Domain Engineering Unit
In this model, there’s several business units and a central domain engineering unit.  McGovern, Ambler, Stevens, Linn, Sharan, and Jo write:

This structure contains several business units and a central domain engineering unit.  The domain engineering unit is responsible for the development, maintenance, and evolution of the core assets.  This model is the recommended structure for product line adoption in product line literature for large organizations.  This structure benefits from a separate group that is focused on creating the core assets, process, and architecture for the product line.  The group can focus on high quality components that support multiple projects.

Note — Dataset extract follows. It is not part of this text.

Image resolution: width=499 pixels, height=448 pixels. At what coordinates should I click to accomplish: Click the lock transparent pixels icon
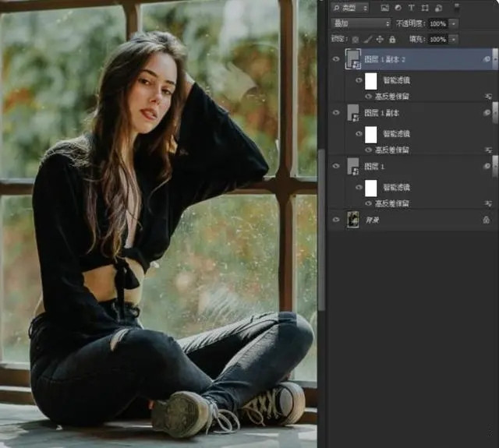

Hierarchical Domain Engineering Unit
In this model, there is a central engineering unit and each product line has a separate domain engineering unit.  The central engineering unit is responsible for core assets that span product lines.  Each engineering unit takes care of specialized core assets for the product line.  McGovern, Ambler, Stevens, Linn, Sharan, and Jo write:

In extremely large organizations, it is likely that multiple domains engineering units are necessary to provide specialized core assets to projects.  To accomplish this, each product line can have a separate domain engineering unit that is responsible for specialized core assets for the product line in addition to a single cenrtal domain engineering unti that is responsible for core assets that span product lines.

Processes that Can Be Reused Across Projects
Since multiple engineering units can beneift from shared process, you should figure out which processes you can share.  McGovern, Ambler, Stevens, Linn, Sharan, and Jo suggest evaluating the following processes for reuse:

  • Analysis
  • Requirements gathering
  • Design and development
  • Software configuration management processes
  • Software maintenance
  • Release management
  • Quality assurance

Key Take Aways
Here’s my key take aways:

  • The main structure as a development unit, business unit, and a domain engineering unit.
  • A development unit works for small teams (up to around 30).
  • A business unit structures around a product.
  • A domain engineering unit includes business units and a central domain engineering unit.
  • There’s three types of business unit models: unconstrained, asset-responsible, and mixed responsibility.
  • Extremely large organizational include both a centralized engineering unit and multiple domain engineering units.